Neuroscientists found anxiety cells in mouse brains, which seemed to be controlling the levels of anxiety. The new research published in the Neuron journal on Wednesday, could ultimately take scientists to more hopeful treatments of human anxiety disorders that currently affect about one in five US adults.

Assistant psychiatry professor and senior investigator, Mazen Kheirbek from the University of California San Francisco said in a statement that, “The therapies we have now have significant drawbacks. This is another target that we can try to move the field forward for finding new therapies.”


Kheirbek told that a team of researchers from the Irving Medical Center of Columbia University and UCSF aimed to understand actually where the emotional thoughts that become anxiety feelings are encoded in the brain.

Specific anxiety levels are lucrative for humans as well as many other animals, while facing a critical situation by keeping alert.

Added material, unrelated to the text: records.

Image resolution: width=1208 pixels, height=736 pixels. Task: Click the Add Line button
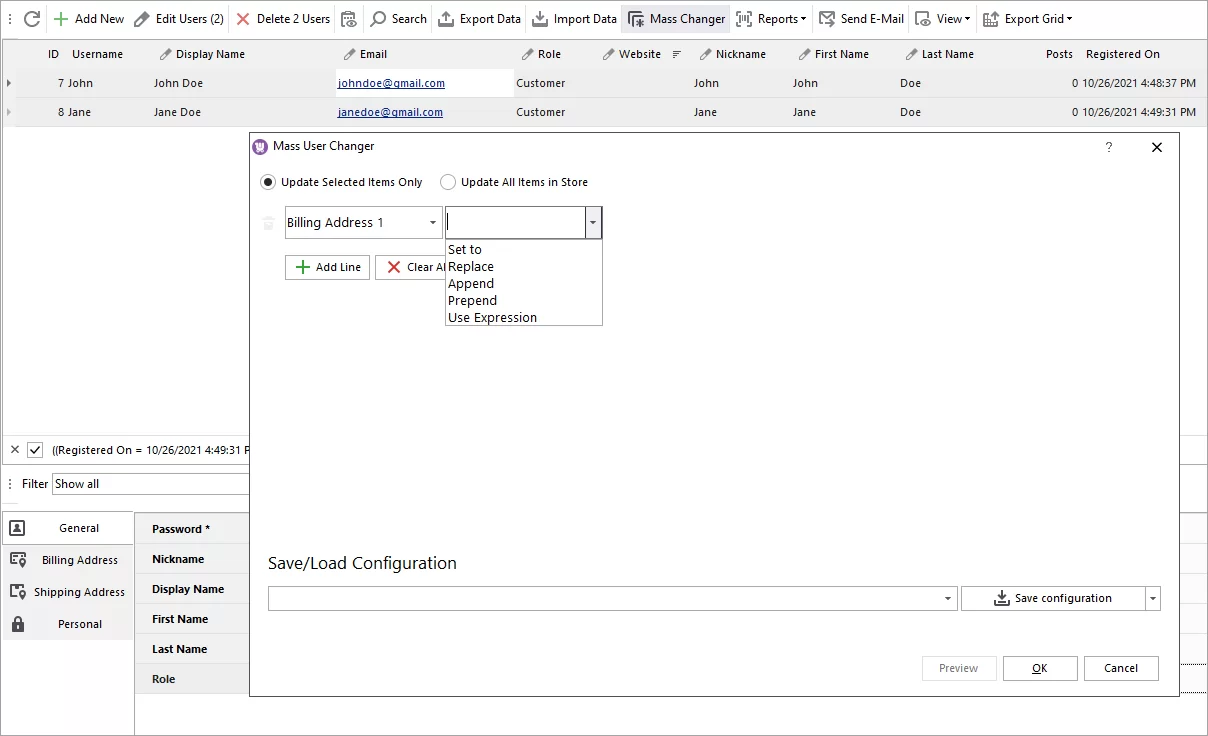326,267
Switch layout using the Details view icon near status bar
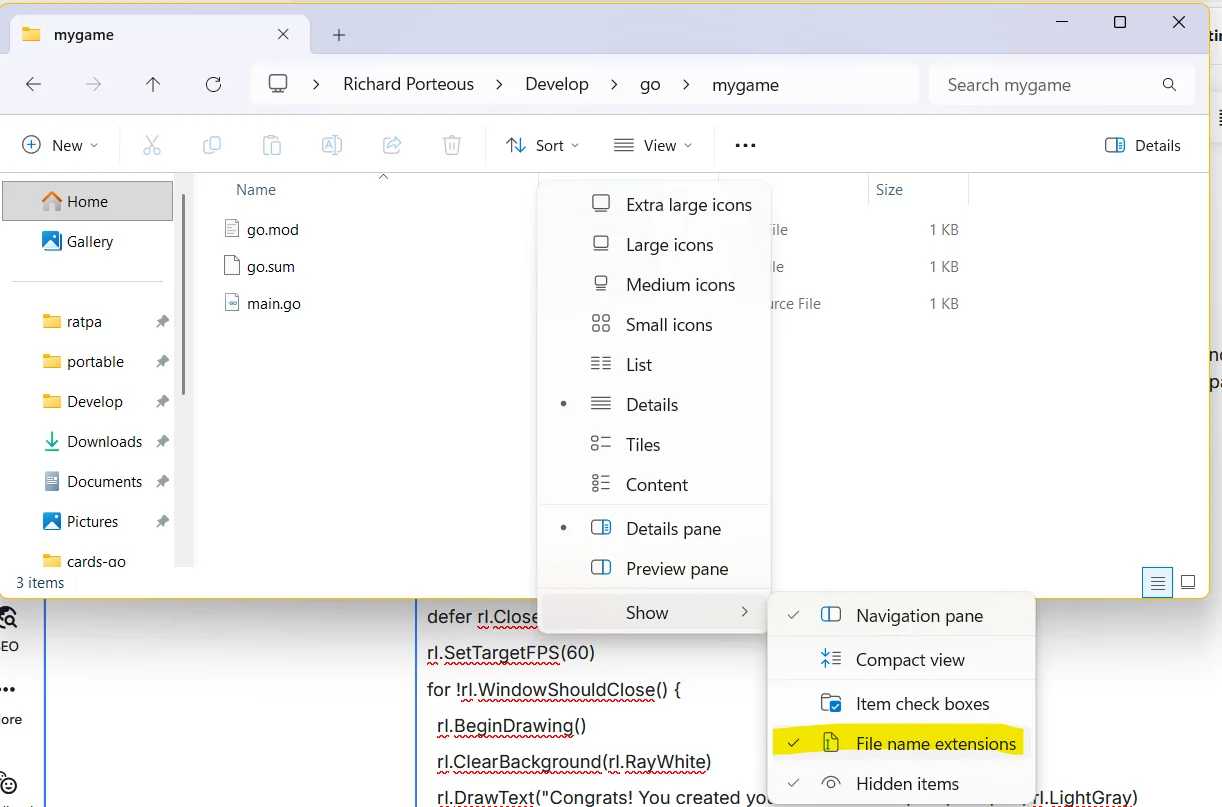Screen dimensions: 1222x807 1157,581
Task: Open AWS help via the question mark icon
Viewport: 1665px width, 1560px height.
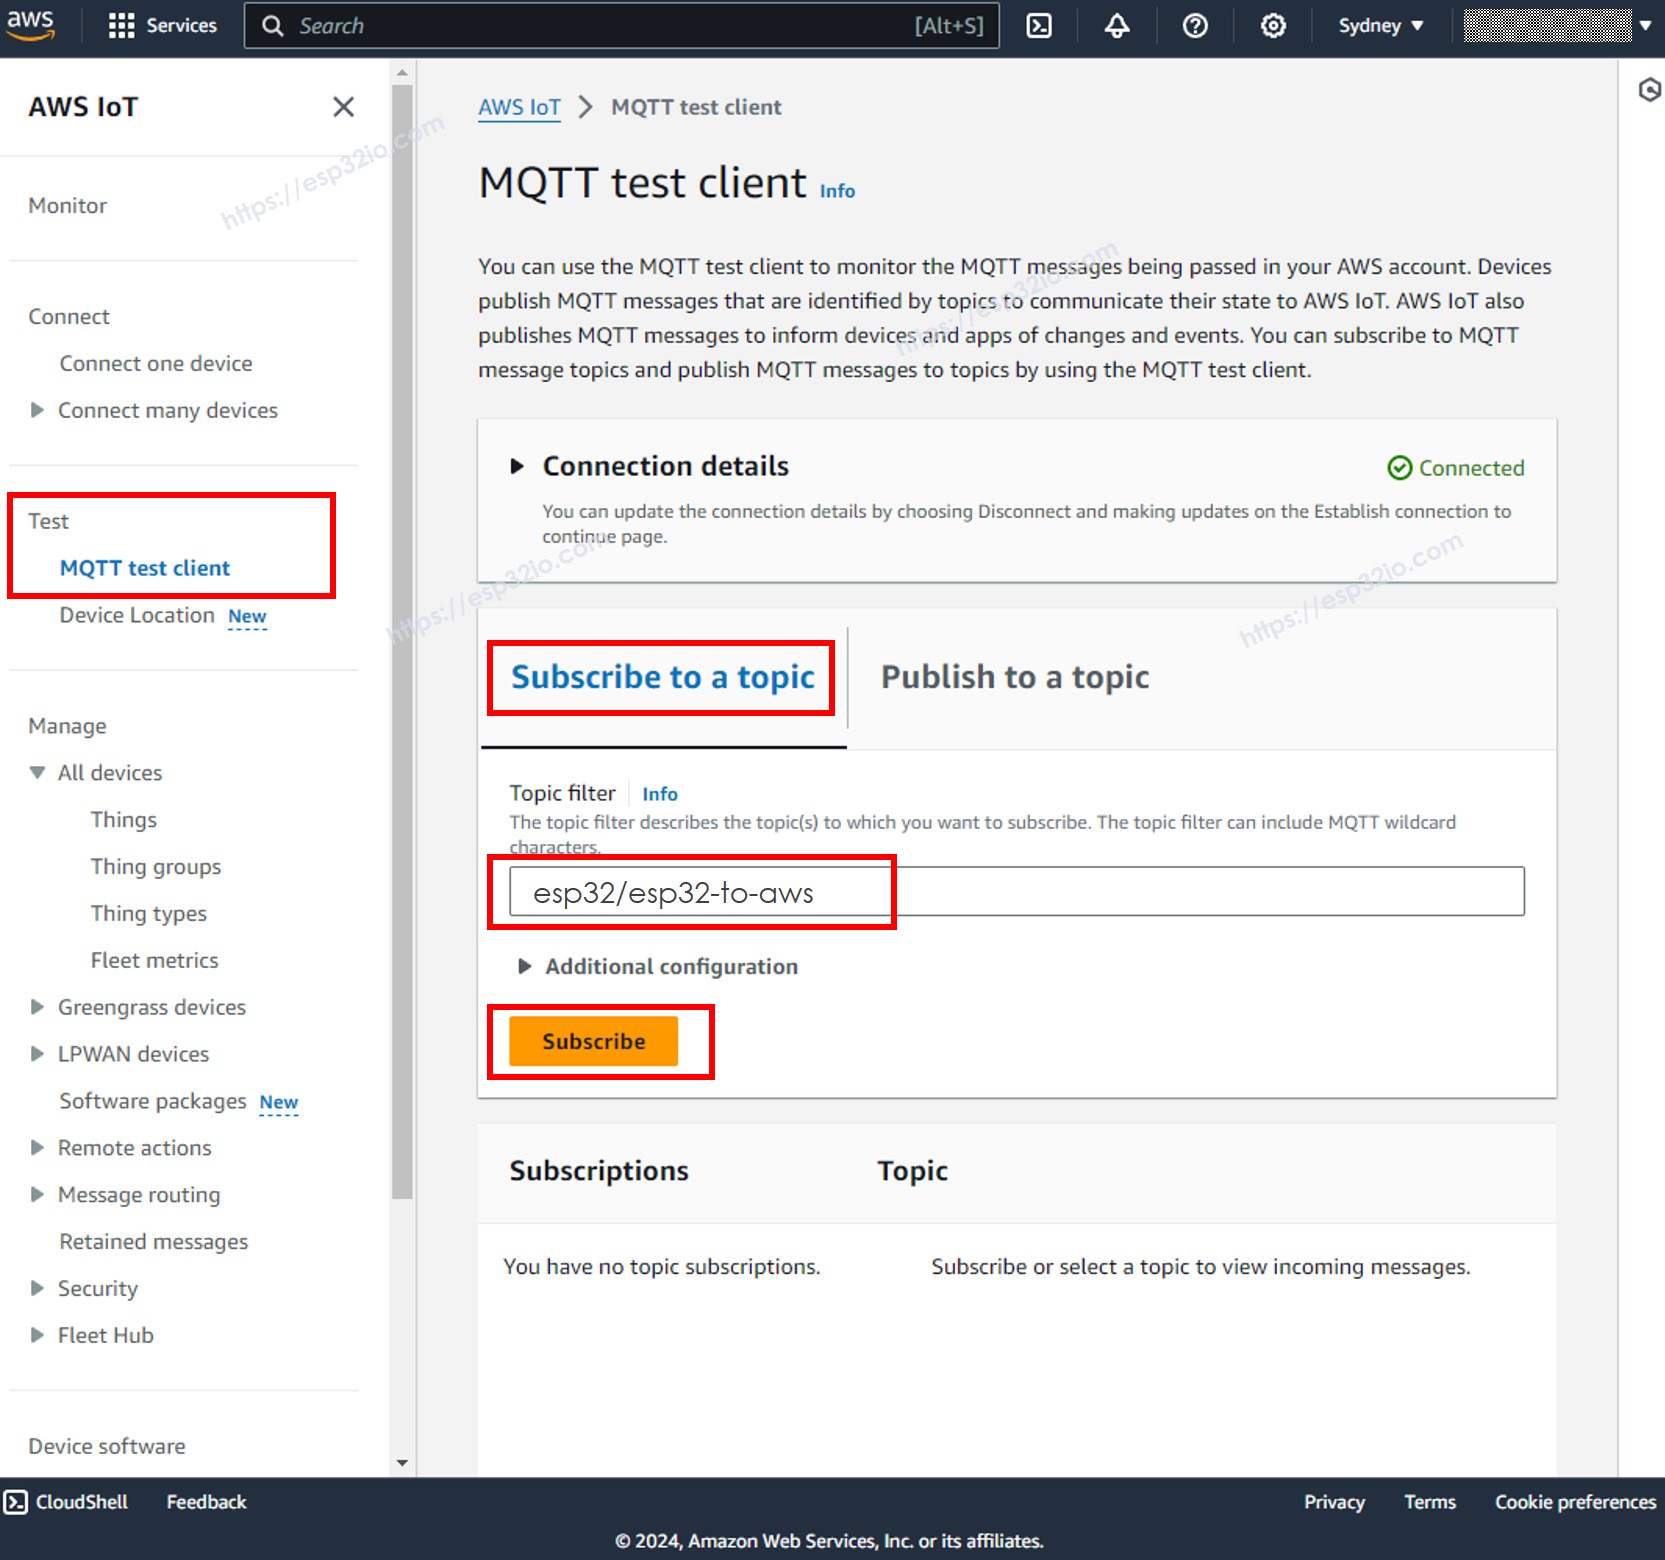Action: 1194,25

But the same if excess, it becomes a disorder, according to the National Institute of Mental Health (NIMH). There are some common examples of anxiety disorder being seen including panic disorder, social anxiety disorder and general anxiety disorder.

Leading study researchers, PhD, Rene Hen, who is a psychiatry professor at the Irving Medical Center of Columbia University, said that, “We call these anxiety cells because they only fire when the animals are in places that are innately frightening to them. For a mouse, that’s an open area where they’re more exposed to predators, or an elevated platform.”